RACS said that despite starting with a 12-month waiting list in January 2017, it was able to expand its assistance to people in need by more than 600 per cent. This allowed the lawyers to deliver services to 1,700 families and individuals seeking asylum to claim protection in Australia before the government-imposed deadline of October.

Speaking at the event last week, Justice Kirby admonished Australia’s current treatment of those seeking asylum in Australia. He also praised the efforts of RACS and all the lawyers supporting the cause during a time of difficult politics.

His remarks on the issue referenced the controversial comments made on radio by Immigration Minister Peter Dutton in August, which suggested lawyers who assisted people seeking asylum were ‘un-Australian’.

“There is an absolutely imperative need for legal advocacy, especially when important things are at stake like human liberty or the right to stay in a country, or the right to be free from immigration detention – how important it is to have assistance, representation and advocacy,” Justice Kirby said.

“A statement that it is ‘un-Australian’ to provide that is absolutely wrong, it’s the exact definition of what Australia is about, or what Australia ought to be about,” he added.

Professor Triggs agreed, noting that RACS played a critical service to deliver “first class legal skills” to support vulnerable people in a political climate that she described as being “frankly illegal”.

RACS executive director Tanya Jackson-Vaughan described the affiliation of Justice Kirby and Professor Triggs as patrons of the organisation as “humbling”.

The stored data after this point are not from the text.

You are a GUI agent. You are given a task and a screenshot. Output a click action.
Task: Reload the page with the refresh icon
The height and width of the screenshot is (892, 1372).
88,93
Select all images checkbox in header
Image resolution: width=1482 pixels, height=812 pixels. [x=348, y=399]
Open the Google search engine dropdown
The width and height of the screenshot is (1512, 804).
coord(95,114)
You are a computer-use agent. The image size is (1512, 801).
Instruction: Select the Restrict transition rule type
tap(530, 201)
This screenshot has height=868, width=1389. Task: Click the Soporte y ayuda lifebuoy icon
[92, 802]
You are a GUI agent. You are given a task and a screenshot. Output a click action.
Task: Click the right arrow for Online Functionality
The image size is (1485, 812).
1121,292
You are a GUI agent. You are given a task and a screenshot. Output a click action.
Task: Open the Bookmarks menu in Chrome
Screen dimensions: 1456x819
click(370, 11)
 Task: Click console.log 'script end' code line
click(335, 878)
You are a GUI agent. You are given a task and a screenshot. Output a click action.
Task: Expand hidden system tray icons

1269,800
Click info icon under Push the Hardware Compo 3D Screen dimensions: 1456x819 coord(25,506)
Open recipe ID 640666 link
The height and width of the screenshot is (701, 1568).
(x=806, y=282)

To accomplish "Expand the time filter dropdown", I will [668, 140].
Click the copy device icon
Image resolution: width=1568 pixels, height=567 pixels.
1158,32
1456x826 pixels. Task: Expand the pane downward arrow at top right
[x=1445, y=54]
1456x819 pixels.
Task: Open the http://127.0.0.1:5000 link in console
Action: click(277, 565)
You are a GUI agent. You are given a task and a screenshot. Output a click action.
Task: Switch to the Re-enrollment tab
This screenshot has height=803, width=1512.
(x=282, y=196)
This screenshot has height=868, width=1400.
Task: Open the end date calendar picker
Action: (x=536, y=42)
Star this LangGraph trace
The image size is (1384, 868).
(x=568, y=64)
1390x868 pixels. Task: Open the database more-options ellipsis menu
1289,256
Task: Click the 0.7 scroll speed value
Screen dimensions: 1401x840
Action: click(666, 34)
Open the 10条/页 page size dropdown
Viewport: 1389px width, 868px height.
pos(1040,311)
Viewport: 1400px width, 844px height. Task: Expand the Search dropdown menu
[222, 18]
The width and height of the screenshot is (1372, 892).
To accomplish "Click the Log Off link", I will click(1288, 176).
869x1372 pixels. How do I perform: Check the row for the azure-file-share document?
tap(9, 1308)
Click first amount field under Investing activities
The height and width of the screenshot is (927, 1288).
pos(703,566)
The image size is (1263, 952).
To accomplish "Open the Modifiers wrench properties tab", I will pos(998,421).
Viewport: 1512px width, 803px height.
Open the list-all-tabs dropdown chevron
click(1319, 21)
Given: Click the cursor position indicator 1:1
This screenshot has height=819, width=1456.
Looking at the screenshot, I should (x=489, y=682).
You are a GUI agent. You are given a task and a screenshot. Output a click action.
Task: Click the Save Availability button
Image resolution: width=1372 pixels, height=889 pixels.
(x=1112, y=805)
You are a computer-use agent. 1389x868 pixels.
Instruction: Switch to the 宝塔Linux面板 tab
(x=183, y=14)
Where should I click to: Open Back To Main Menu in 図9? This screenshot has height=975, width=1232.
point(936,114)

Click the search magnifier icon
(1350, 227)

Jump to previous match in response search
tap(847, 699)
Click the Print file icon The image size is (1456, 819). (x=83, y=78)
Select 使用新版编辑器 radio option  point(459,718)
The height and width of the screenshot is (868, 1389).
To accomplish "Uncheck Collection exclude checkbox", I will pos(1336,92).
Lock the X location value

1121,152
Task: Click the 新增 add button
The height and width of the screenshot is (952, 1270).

“It is very humbling to have two such champions of human rights standing alongside our organisation as we continue to provide people seeking asylum with legal assistance through the most challenging aspects of the protection visa process,” she said.

Additional support to help RACS ramp up its pro bono work was provided by lawyers from Gilbert & Tobin, Henry Davis York, Allens, Baker McKenzie, Hall & Wilcox, King & Wood Mallesons, Norton Rose Fulbright, Herbert Smith Freehills, Wotton + Kearney and Colin Biggers and Paisley.